Many foreign firms have decided to strengthen business ties with Iran after the easing of sanctions on Tehran. But the US president's announcement to decertify the 2015 nuclear deal may get them into trouble.

Following the easing of international sanctions against Iran in 2016, the Islamic nation signaled it would need a lot of foreign investment to modernize its infrastructure after a decade of isolation. Tehran also said it was seeking new technology to upgrade some of its key industries.

Foreign firms have been taking their time to weigh investment opportunities in Iran as uncertainties over the United States' sanctions policy have remained. Hence we've seen only a handful of proper business deals so far, while there's been no lack of memorandums of understanding between foreign and Iranian business partners.

There are three major sectors where the biggest advances have been achieved so far. Here's what's happened in the oil and gas industry:

In November 2016, France's Total became the first oil major to sign a big deal with Tehran since the country was readmitted to the world's international trade markets, with the French company agreeing to help Iran develop the world's largest gas field, South Pars.

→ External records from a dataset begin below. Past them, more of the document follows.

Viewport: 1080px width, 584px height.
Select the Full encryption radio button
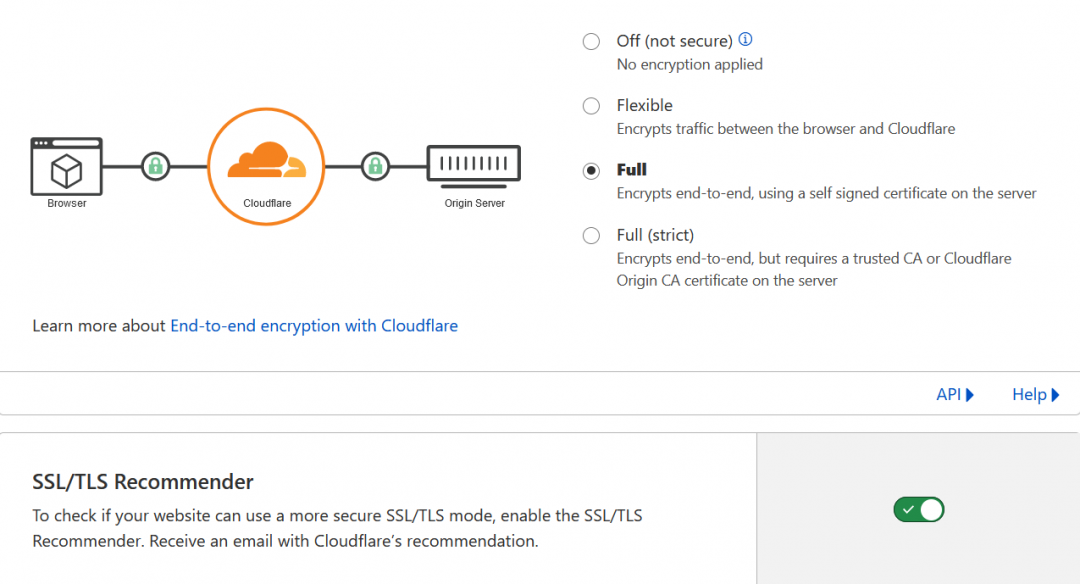click(x=591, y=170)
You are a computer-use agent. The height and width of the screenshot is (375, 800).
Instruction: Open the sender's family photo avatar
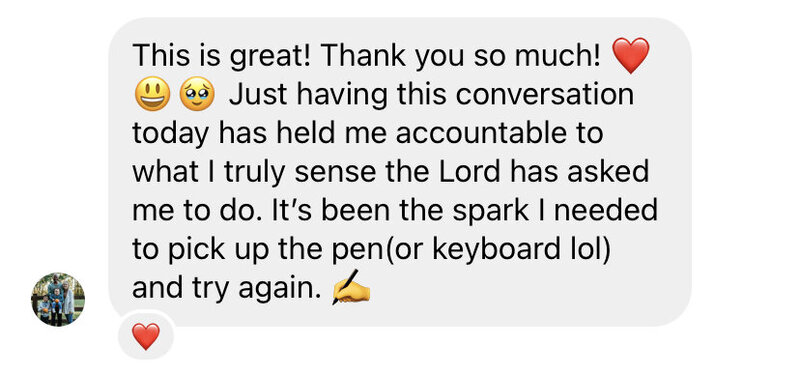pos(58,299)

Shell for its part signed a provisional deal to develop the South Azadegan, Yadavaran and Kish gas fields.

Russia's Zarubezhneft inked a memorandum of understanding (MoU) for a feasibility study on two joint fields in the western part of Iran.

Total refinery (picture-alliance/dpa/W. Grubitzsch)

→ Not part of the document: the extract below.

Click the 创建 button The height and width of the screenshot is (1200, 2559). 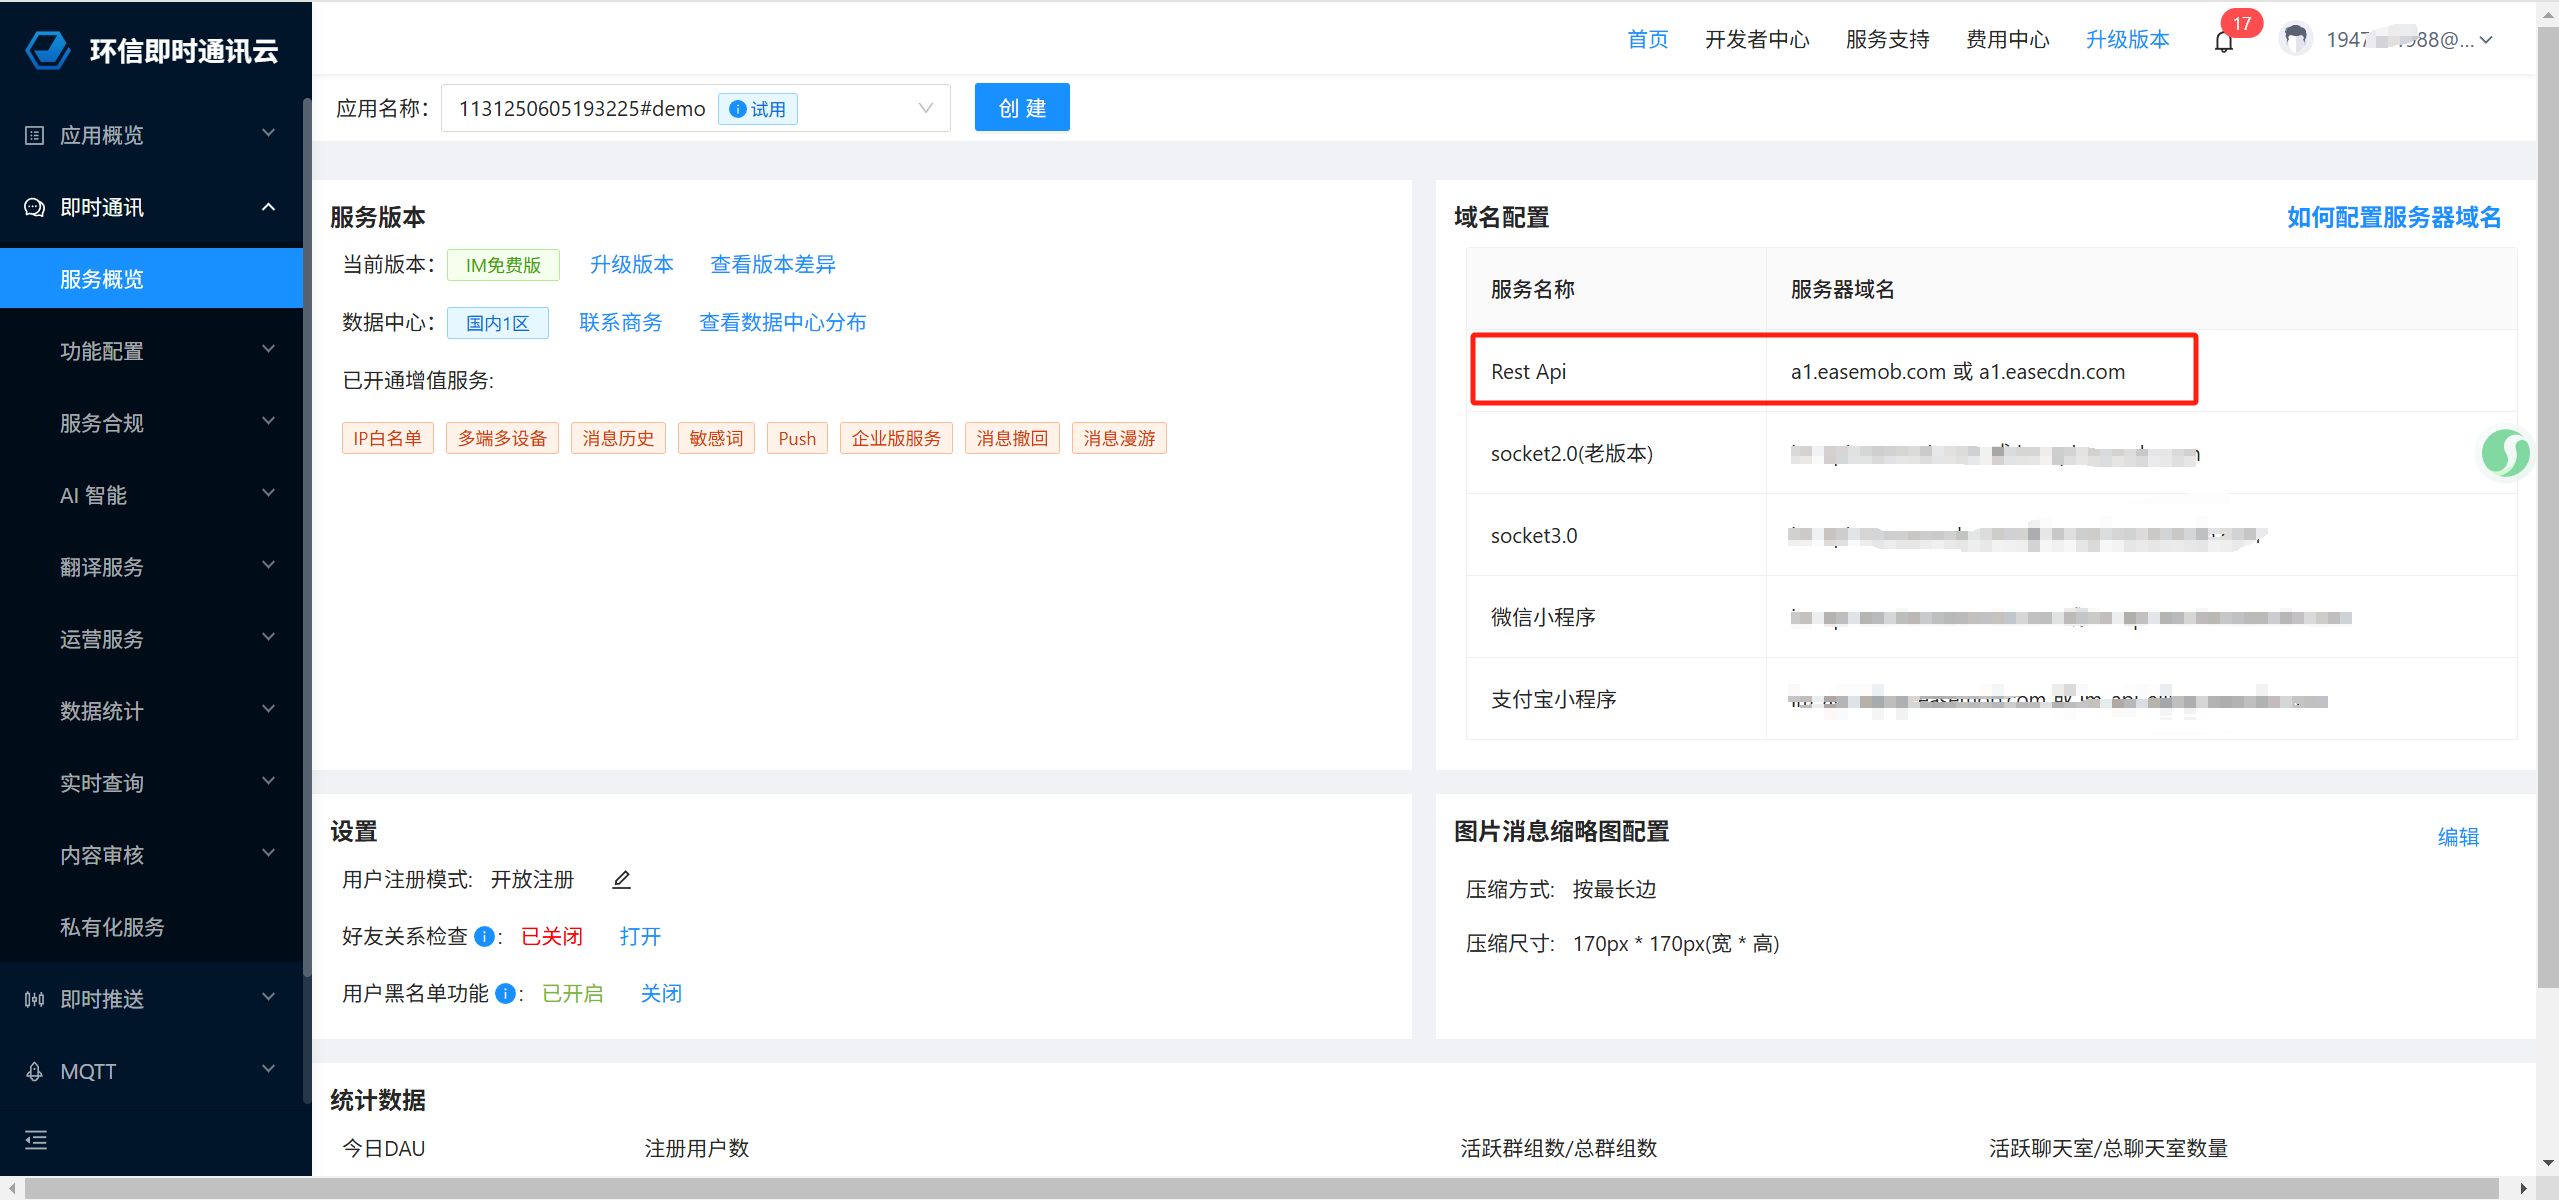coord(1021,107)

France's Total is confident its investment in Iran will pay off

BASF's Wintershall exploration subsidiary has an MoU with the National Iranian Oil Company, saying earlier this year it was in talks with Tehran about a possible investment in the country.

Iran has also set out to renew its aging aircraft fleet and invest in airport infrastructure as it expects sharp growth in its underserved aviation market.

Flag carrier IranAir has already ordered 100 planes from Airbus, while Boeing has a deal to sell 80 aircraft. It has also been announced that Boeing will deliver 30 737 MAX planes to Iranian company Aseman between 2022 and 2024.

IranAir plane (picture-alliance/AA/F. Bahrami)

IranAir is hoping to expand its operations quickly in a dynamic market

In addition, Tehran has been eager to find foreign partners for the modernization of its railway system.

China National Machinery Import and Export Corporation signed a deal in May with Iran's MAPNA for the electrification of a high-speed rail line between Tehran and Mashhad.

French train maker and manufacturing giant Alstom inked a deal in July for a joint venture that will build metro and suburban rail carriages in Iran.

Last but not least, Siemens signed a contract in October of last year to upgrade Iran's railway network and deliver locomotives to the country.

PSA, Renault and Volkswagen are among the carmakers which have moved to resume their pre-sanctions partnerships with Iran.

Donald Trump's confrontational policy toward Iran and the 60-day window for Congress to reimpose sanctions against Tehran are bound to heighten caution among many Western and Asian companies that are planning to do business or are already doing business with Iran.